Word and item position data:
=====
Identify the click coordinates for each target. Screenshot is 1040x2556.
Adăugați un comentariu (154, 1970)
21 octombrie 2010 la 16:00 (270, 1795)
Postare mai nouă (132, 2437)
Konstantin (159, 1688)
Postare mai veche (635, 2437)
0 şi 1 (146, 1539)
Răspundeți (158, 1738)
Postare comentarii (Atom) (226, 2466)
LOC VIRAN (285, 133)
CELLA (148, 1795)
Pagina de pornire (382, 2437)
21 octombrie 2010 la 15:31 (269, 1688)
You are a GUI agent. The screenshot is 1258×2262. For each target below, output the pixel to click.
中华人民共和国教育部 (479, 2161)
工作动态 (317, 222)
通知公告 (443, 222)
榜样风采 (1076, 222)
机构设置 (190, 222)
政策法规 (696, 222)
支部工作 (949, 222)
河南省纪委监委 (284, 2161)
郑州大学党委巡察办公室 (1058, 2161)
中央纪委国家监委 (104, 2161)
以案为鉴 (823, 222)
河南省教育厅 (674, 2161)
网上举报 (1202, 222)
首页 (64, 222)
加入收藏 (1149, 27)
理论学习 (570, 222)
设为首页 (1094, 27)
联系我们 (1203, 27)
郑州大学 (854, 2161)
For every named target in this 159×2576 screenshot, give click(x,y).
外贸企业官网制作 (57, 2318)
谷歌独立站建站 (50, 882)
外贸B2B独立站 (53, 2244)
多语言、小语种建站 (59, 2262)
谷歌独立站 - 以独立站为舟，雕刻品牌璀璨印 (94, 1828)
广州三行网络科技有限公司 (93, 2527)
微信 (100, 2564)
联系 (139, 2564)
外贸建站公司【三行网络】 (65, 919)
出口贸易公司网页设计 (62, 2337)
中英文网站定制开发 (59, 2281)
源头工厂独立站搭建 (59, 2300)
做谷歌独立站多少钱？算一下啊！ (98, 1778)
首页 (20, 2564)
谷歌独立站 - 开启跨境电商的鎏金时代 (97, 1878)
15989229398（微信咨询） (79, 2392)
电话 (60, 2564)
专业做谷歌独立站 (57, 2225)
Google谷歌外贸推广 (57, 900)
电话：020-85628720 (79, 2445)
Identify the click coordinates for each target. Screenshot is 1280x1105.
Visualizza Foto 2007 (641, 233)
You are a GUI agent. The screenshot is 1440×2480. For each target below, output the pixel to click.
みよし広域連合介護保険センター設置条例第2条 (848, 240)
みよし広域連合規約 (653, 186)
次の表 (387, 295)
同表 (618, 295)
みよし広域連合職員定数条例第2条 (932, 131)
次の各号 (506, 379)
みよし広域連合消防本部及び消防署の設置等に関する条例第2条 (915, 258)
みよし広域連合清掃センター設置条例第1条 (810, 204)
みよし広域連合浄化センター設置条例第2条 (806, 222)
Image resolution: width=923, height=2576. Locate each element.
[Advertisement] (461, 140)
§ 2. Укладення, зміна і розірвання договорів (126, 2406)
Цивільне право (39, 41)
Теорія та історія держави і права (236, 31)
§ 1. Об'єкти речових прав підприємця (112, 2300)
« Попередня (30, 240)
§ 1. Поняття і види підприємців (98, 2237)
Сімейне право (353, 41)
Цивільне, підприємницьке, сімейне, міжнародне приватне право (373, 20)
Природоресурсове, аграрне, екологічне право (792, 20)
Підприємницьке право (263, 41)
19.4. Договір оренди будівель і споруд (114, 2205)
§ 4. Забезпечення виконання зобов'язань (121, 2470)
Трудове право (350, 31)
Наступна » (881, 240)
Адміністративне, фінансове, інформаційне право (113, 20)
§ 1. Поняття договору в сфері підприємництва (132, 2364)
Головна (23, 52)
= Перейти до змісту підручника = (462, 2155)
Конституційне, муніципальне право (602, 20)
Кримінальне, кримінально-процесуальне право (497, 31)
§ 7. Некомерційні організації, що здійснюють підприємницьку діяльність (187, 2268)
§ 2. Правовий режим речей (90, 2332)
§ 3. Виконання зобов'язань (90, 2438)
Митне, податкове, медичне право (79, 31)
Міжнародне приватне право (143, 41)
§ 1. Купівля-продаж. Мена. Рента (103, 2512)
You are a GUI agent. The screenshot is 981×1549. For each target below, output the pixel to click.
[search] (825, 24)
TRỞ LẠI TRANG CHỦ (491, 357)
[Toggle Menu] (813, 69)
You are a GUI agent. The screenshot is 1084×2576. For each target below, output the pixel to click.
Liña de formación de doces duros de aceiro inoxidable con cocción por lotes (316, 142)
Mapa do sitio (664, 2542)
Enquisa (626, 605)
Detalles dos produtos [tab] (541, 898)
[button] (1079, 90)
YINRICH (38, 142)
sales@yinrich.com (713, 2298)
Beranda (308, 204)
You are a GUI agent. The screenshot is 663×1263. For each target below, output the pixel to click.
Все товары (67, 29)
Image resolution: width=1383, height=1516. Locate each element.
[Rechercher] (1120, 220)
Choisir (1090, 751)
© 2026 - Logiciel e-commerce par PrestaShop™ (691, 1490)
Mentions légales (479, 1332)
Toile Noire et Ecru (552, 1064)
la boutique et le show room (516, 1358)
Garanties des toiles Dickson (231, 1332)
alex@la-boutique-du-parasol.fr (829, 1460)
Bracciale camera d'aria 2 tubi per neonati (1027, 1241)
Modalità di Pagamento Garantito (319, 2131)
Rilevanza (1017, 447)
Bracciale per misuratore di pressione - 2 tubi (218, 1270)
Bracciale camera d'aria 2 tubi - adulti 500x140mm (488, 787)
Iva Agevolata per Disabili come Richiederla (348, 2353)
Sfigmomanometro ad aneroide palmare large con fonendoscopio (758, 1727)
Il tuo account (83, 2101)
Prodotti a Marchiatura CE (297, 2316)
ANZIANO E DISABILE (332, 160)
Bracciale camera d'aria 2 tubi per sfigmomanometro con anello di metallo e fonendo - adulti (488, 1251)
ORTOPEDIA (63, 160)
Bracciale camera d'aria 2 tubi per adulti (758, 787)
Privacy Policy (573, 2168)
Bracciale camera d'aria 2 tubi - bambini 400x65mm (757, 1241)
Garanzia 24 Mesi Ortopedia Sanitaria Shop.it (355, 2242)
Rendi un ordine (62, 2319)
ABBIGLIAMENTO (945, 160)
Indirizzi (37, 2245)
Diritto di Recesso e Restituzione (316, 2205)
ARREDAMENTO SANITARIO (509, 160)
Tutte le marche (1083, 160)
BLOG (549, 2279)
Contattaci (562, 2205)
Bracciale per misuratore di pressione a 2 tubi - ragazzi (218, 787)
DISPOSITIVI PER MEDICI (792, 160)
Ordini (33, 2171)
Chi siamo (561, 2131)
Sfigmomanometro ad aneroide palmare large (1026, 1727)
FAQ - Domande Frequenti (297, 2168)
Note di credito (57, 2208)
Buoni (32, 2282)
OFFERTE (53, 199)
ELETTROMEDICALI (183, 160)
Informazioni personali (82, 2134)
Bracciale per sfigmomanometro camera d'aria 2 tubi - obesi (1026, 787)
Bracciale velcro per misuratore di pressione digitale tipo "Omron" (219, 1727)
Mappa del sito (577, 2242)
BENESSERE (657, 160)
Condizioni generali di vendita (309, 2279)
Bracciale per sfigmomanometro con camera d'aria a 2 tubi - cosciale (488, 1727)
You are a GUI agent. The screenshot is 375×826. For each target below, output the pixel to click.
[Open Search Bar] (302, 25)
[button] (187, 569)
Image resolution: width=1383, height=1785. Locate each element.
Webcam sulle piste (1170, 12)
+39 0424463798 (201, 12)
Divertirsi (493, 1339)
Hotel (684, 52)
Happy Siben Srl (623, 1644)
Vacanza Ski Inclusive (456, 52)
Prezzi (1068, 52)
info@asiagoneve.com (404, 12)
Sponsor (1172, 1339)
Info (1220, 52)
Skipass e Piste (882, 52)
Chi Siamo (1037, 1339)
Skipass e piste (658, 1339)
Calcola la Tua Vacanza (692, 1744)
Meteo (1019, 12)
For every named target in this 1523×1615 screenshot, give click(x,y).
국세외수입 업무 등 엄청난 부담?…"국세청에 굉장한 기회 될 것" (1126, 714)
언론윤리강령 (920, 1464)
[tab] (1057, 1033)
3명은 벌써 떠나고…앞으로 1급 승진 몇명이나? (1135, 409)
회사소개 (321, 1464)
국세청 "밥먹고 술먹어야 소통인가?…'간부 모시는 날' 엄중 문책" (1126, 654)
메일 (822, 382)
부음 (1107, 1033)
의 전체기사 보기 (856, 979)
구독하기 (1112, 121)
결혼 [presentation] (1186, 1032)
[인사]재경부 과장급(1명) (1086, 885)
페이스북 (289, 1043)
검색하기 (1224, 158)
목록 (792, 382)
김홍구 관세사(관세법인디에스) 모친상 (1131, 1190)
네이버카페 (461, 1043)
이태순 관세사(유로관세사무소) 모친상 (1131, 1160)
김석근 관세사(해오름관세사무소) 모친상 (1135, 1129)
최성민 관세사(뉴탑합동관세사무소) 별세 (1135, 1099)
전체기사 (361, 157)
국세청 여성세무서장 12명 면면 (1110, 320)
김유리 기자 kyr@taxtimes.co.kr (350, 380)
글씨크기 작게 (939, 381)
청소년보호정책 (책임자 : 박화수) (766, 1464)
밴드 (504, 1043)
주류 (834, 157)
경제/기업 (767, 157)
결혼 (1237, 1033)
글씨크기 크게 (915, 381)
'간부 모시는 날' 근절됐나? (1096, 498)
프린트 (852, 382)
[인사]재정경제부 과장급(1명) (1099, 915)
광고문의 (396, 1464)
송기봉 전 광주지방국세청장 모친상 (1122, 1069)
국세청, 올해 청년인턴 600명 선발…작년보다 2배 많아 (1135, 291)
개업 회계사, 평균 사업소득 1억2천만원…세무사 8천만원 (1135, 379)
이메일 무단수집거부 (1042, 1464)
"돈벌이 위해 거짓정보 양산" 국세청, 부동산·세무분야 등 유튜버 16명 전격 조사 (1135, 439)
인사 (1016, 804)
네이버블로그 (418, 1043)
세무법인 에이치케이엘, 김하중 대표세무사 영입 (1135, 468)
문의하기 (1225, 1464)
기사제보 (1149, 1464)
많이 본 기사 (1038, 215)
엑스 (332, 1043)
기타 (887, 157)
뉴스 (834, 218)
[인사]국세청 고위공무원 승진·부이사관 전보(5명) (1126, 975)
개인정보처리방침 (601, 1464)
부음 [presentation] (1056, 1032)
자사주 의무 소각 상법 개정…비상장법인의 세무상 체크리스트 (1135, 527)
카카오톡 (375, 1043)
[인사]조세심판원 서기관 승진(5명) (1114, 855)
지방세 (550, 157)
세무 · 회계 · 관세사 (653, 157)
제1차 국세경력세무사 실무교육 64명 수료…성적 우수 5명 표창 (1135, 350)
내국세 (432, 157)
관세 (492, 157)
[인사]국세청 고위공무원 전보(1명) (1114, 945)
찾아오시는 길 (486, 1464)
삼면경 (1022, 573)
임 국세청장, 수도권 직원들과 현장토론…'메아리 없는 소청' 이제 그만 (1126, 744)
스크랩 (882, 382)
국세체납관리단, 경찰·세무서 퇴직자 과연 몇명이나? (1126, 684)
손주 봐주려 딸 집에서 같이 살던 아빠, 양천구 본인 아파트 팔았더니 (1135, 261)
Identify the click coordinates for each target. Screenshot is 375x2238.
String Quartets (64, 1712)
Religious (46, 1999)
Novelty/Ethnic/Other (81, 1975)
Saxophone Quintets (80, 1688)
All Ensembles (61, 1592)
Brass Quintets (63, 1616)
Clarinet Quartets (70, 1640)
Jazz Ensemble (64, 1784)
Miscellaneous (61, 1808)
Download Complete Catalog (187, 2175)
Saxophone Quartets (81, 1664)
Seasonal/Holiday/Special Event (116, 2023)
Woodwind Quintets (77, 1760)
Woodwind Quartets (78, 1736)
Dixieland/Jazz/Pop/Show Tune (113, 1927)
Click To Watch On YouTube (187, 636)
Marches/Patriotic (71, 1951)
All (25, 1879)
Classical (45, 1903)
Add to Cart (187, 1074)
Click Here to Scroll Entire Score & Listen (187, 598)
=====
• Written instruction
Could you print, word for word, everything in the listing from its very start down to the line containing "中华人民共和国教育部 (479, 2161)", with both of those lines included and nothing after it?

• Task solution
Identify the click coordinates for each target. Screenshot is 1040x2556.
Adăugați un comentariu (154, 1970)
21 octombrie 2010 la 16:00 (270, 1795)
Postare mai nouă (132, 2437)
Konstantin (159, 1688)
Postare mai veche (635, 2437)
0 şi 1 (146, 1539)
Răspundeți (158, 1738)
Postare comentarii (Atom) (226, 2466)
LOC VIRAN (285, 133)
CELLA (148, 1795)
Pagina de pornire (382, 2437)
21 octombrie 2010 la 15:31 (269, 1688)
You are a GUI agent. The screenshot is 1258×2262. For each target below, output the pixel to click.
中华人民共和国教育部 (479, 2161)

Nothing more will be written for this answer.